Exercise materials -
* * *
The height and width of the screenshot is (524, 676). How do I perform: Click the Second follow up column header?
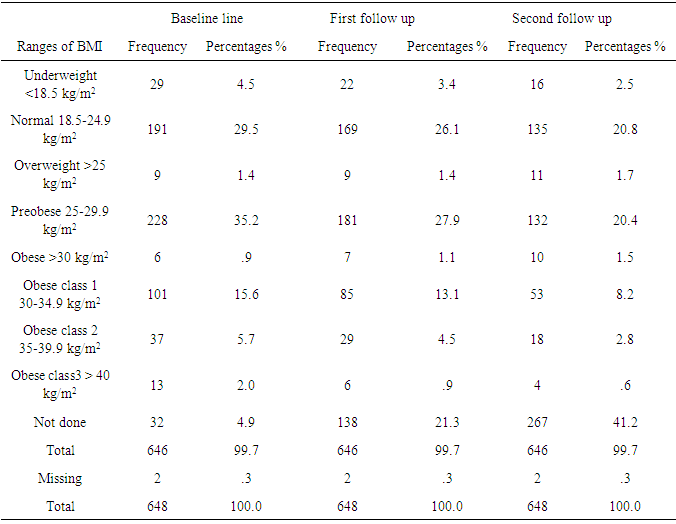tap(562, 18)
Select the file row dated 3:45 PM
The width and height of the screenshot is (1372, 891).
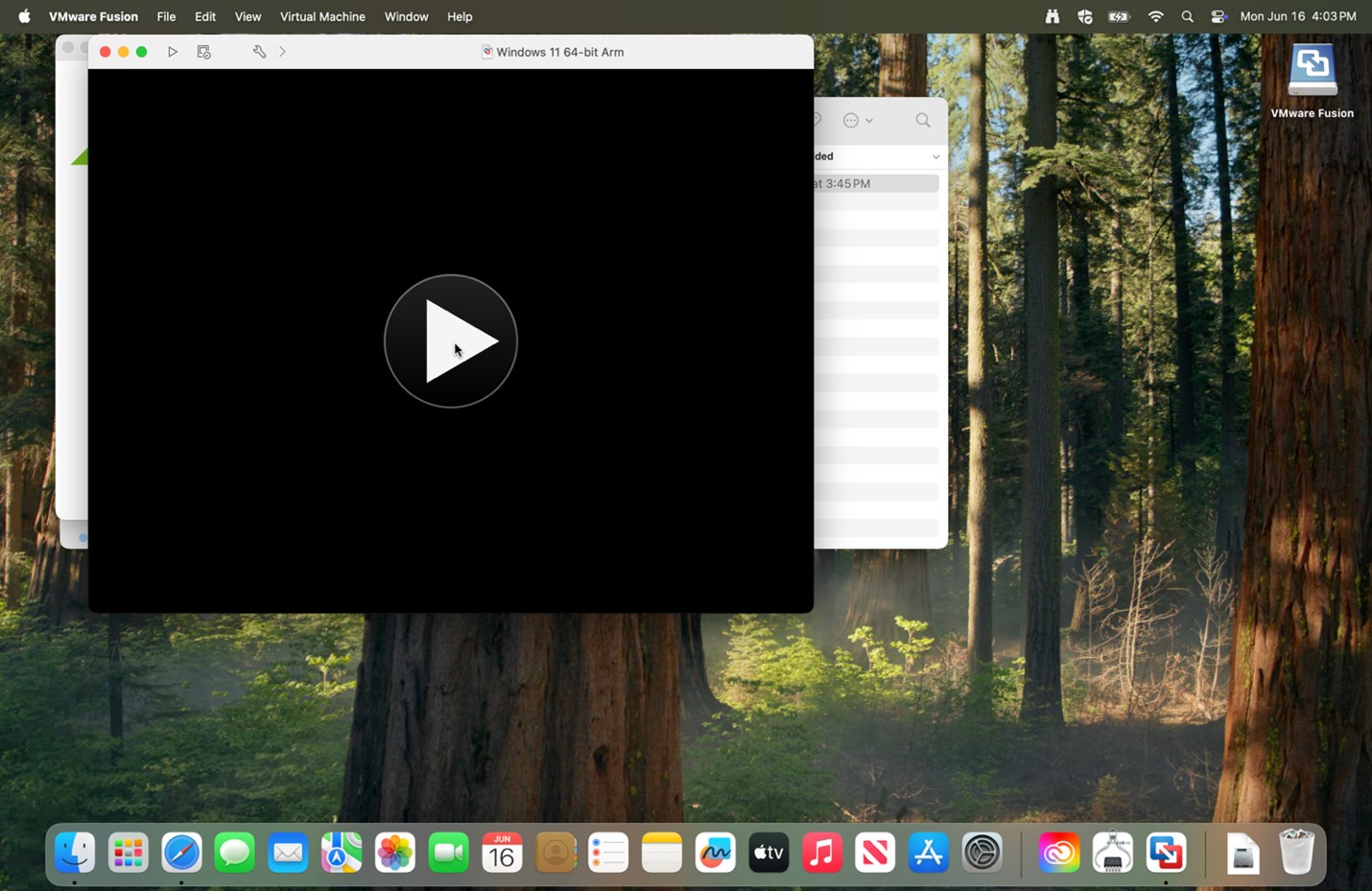point(876,183)
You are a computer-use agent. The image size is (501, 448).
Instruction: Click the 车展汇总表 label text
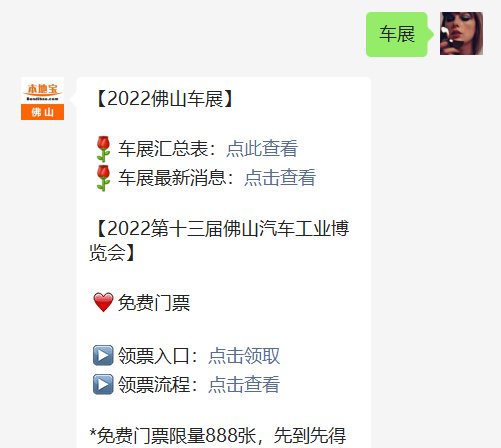pos(163,149)
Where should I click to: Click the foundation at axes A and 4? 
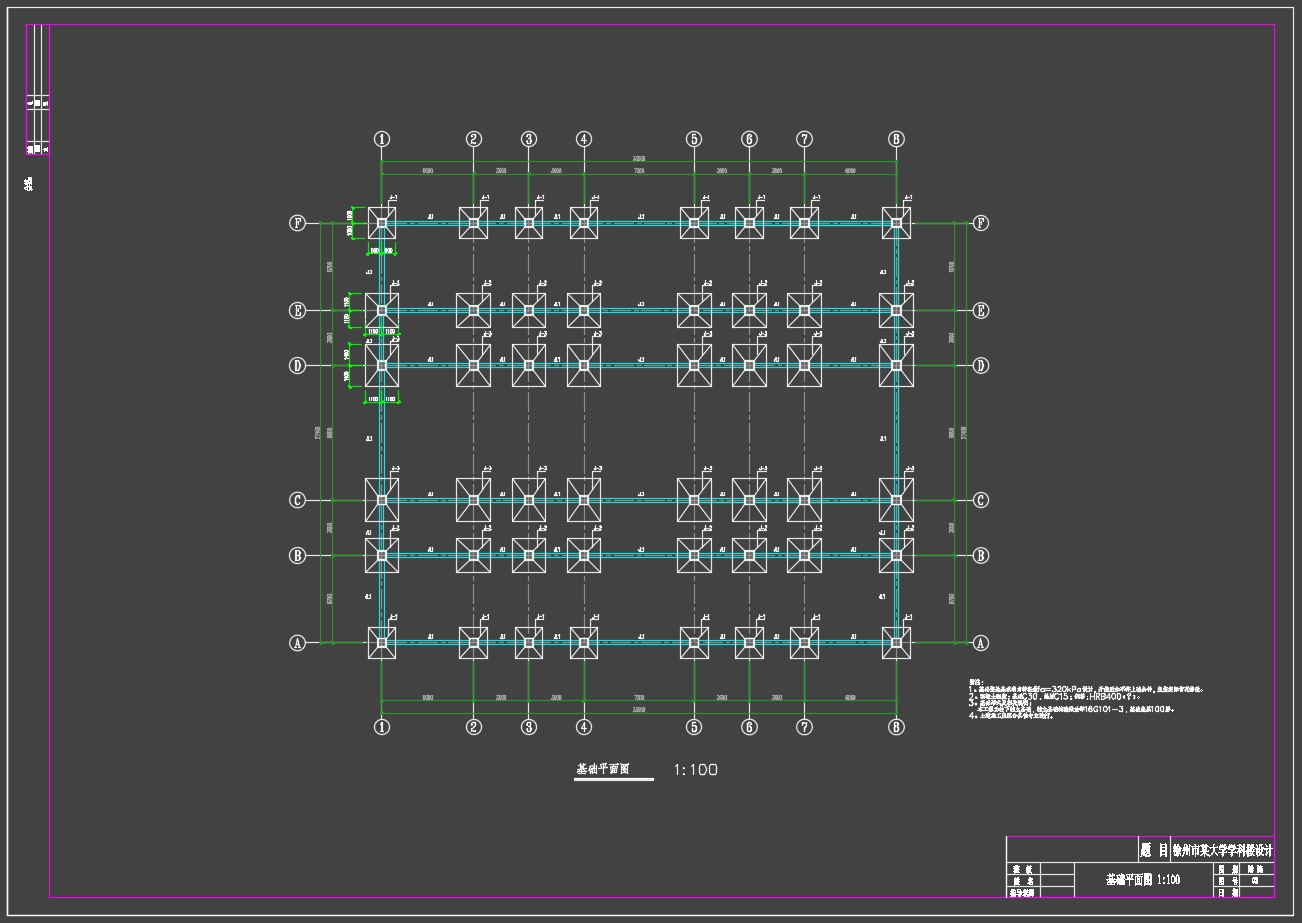click(x=584, y=643)
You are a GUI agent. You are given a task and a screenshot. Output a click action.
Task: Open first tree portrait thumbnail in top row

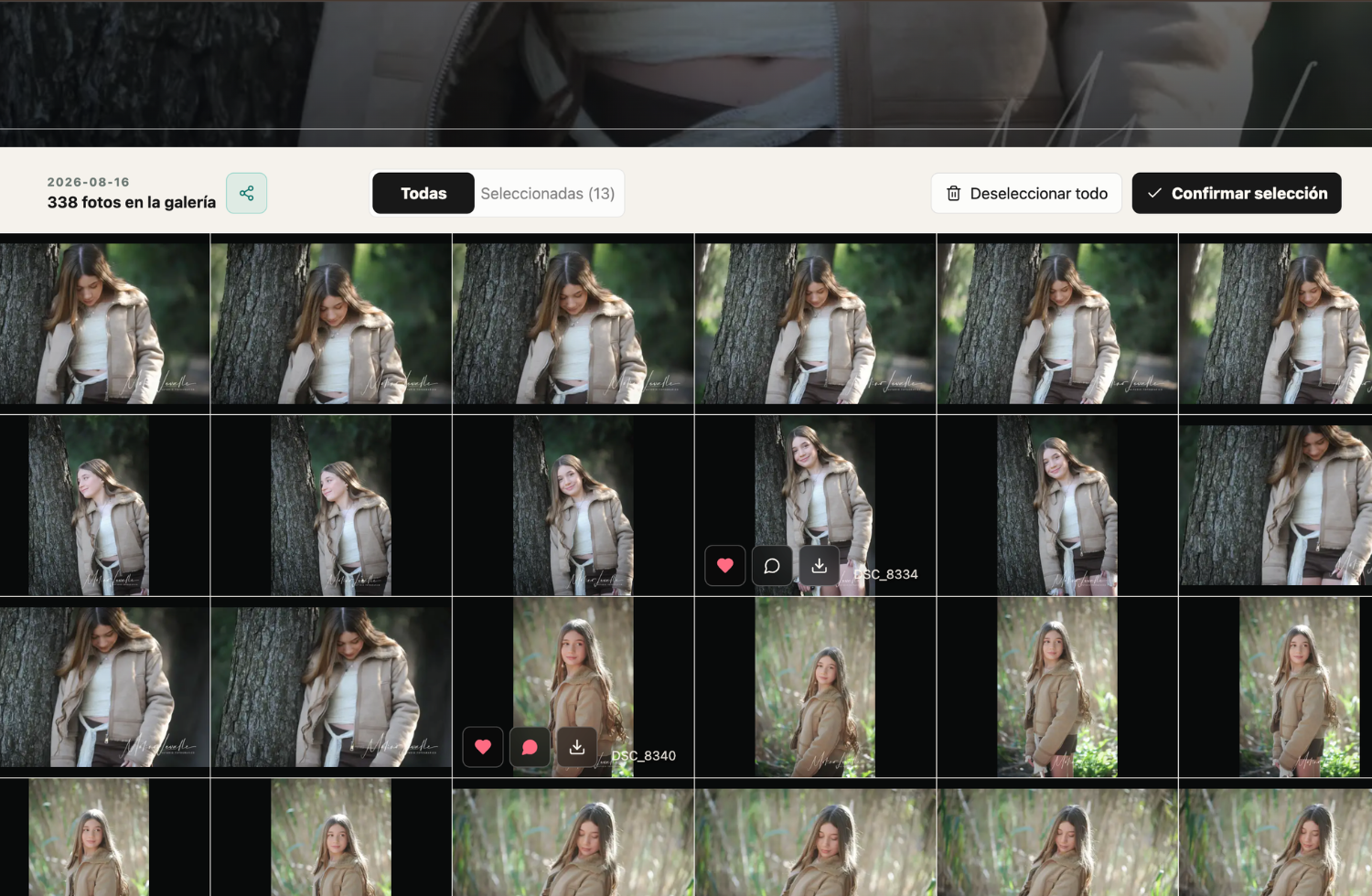pos(104,324)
* * *
What to do - Set down every one of the records above word for word, omitting the pictures.

Exercise solution -
The height and width of the screenshot is (524, 676). How do I perform: Click the Second follow up column header?
tap(562, 18)
Select the file row dated 3:45 PM
The width and height of the screenshot is (1372, 891).
point(876,183)
You are a computer-use agent. The image size is (501, 448).
Instruction: Click the 车展汇总表 label text
pos(163,149)
Where should I click to: Click the foundation at axes A and 4? 
click(x=584, y=643)
You are a GUI agent. You are given a task and a screenshot. Output a click action.
Task: Open first tree portrait thumbnail in top row

pos(104,324)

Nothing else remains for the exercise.